Aus dem parteilosen Politiker wird 1933 ein NSDAP-Mitglied. Die US-Amerikaner setzen ihn nach der Befreiung der Stadt ab. Die Spruchkammer stuft ihn 1946 jedoch nur als "Mitläufer" ein, sodass er seine politische Karriere neu starten kann – diesmal in der CDU. 1950 wird Neinhaus zunächst in den Landtag gewählt, zwei Jahre später sogar zum Präsidenten des Landesparlamentes.
Damit ist er klar der prominenteste Bewerber für das Amt des Stadtoberhaupts – aber eben auch der umstrittenste. So tut ihm der Heidelberger Ableger der Sozialistischen Reichspartei (SRP) – die im September 1952 als Nachfolgeorganisation der NSDAP verboten wird – keinen Gefallen, als er Neinhaus seine Unterstützung zusichert. Es dauert nur wenige Tage, bis die CDU in der RNZ erklärt, dass es mit "der SRP oder Anhängern dieser Partei keinerlei Besprechungen oder auch nur unverbindliche Fühlungnahmen" gegeben habe.

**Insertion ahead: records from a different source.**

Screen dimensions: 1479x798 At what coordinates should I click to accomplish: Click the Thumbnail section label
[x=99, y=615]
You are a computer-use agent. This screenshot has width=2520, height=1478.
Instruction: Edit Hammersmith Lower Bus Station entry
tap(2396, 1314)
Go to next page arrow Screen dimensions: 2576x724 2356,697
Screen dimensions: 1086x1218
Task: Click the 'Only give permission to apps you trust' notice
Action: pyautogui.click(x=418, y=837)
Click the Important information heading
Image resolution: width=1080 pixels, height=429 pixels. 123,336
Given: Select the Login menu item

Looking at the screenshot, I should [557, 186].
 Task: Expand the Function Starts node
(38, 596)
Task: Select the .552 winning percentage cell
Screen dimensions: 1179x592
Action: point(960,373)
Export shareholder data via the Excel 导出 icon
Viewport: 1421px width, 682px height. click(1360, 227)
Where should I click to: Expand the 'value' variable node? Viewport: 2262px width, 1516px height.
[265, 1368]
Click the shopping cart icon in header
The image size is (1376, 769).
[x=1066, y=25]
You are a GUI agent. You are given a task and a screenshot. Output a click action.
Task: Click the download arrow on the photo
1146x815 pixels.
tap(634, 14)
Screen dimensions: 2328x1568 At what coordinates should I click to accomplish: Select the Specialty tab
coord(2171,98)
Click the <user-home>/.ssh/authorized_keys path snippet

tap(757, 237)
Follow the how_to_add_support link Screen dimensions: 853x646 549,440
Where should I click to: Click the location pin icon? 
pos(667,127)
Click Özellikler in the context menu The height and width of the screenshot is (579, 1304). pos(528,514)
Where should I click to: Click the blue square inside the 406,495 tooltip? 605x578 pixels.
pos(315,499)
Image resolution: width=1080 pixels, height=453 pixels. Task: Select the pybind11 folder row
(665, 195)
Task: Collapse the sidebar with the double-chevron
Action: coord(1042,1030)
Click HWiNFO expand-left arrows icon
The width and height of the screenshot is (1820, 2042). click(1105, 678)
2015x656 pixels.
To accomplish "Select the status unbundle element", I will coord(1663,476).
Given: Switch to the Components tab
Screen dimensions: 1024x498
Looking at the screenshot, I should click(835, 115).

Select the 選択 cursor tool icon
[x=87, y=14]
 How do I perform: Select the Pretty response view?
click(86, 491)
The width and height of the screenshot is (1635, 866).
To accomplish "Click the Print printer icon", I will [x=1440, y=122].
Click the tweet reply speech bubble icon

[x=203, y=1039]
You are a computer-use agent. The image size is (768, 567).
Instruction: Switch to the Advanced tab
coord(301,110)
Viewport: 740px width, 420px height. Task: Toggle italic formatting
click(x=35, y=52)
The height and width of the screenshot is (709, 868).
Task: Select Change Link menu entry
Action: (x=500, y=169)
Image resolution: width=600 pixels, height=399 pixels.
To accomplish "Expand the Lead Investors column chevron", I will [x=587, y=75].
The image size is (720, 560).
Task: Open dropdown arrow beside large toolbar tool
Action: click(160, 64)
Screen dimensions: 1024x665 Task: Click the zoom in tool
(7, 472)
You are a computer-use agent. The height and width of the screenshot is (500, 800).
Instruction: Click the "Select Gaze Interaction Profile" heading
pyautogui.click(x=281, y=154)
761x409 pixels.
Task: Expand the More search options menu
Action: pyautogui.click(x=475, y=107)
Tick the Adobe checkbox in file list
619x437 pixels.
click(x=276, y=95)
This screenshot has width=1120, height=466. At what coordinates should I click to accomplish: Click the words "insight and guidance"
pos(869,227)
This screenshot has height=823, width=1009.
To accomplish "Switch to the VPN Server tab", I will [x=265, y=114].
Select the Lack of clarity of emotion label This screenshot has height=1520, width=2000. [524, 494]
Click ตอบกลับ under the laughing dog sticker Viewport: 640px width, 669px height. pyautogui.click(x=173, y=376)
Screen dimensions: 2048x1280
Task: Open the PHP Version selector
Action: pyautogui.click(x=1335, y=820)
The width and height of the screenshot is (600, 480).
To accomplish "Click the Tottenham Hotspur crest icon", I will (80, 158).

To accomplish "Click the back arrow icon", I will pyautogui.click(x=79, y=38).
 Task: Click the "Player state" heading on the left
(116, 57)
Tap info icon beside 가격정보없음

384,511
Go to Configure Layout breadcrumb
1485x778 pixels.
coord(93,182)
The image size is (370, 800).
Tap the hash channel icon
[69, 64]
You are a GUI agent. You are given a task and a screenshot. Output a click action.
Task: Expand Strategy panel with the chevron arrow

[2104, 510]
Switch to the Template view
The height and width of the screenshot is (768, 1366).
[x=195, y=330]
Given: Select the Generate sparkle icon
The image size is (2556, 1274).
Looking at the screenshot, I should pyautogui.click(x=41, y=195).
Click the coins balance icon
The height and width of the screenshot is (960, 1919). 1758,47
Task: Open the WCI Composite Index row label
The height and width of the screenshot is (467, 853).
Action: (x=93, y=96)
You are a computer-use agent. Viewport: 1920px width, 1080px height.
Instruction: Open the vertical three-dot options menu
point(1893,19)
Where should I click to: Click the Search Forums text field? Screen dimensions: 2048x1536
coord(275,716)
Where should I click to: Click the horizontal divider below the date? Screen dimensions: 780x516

Doch Neinhaus’ Gegner sehen in ihm vor allem das ehemalige NSDAP-Mitglied und eine Gefahr für die Demokratie. Die Kommunistische Partei ruft zur Wahl des SPD-Politikers Amann auf, um eine "Wiederholung der hinter uns liegenden Katastrophe" zu verhindern. Die DVP stellt sich hinter den Beigeordneten Joseph Harnisch, auch für die Liberalen war Neinhaus’ "politische Vergangenheit nicht akzeptabel". Kurz vor der Wahl wird in Heidelberg zudem ein Flugblatt verteilt, in dem Neinhaus eine "nationalsozialistische Haltung" unterstellt wird.
Der CDU-Kandidat selbst bestreitet die Vorwürfe, entschuldigt sich auch nie bei Opfern der NSDAP. Stattdessen behauptet er im Wahlkampf, dass er Widerstand gegen die Nazis geleistet und überhaupt erst dafür gesorgt habe, dass Heidelberg im Krieg nicht zerstört wird. Außerdem verweist er auf seine langjährige Erfahrung im Rathaus und verspricht eine sparsame und fleißige Verwaltung. Bei einer Wahlkampfveranstaltung berichtet er, dass ihm ein Beamter gesagt habe: "Wenn du wieder kommst, dann müssen wir wieder schaffen."
Das kommt offenbar an bei der Mehrheit der Heidelberger. Sie schenken ihm erneut das Vertrauen. Zu den 17 Jahren im Rathaus vor 1945 kommen ab 1952 sechs weitere. Auf der Tagesordnung steht dabei vor allem die Bekämpfung der noch immer massiven Wohnungsnot. Die Stadt investiert in den Neubau von Wohnhäusern, Schulen und Straßen – und verschuldet sich ordentlich. 1955 kann Neinhaus den neuen Hauptbahnhof einweihen. Er macht sich zwar für die Rehabilitierung einiger ehemaliger Beamter stark, die die US-Amerikaner ebenfalls aus dem Dienst entfernt hatten, fällt aber nicht durch Nähe zu Rechtsextremen auf, wie seine Gegner vor der Wahl befürchtet hatten.
1958 wird Neinhaus nicht wiedergewählt. Zeitzeugen berichten, dass er diese Niederlage nie überwinden sollte. 1963 wird er zum Ehrenbürger der Stadt ernannt. Zwei Jahre später stirbt er in Stuttgart, womit die Ehrenbürgerschaft erlischt. Es dauert dann noch einmal über 46 Jahre, bis der Gemeinderat Anfang 2022 dem ehemaligen OB mit NSDAP-Parteibuch auch das Ehrengrab aberkennt.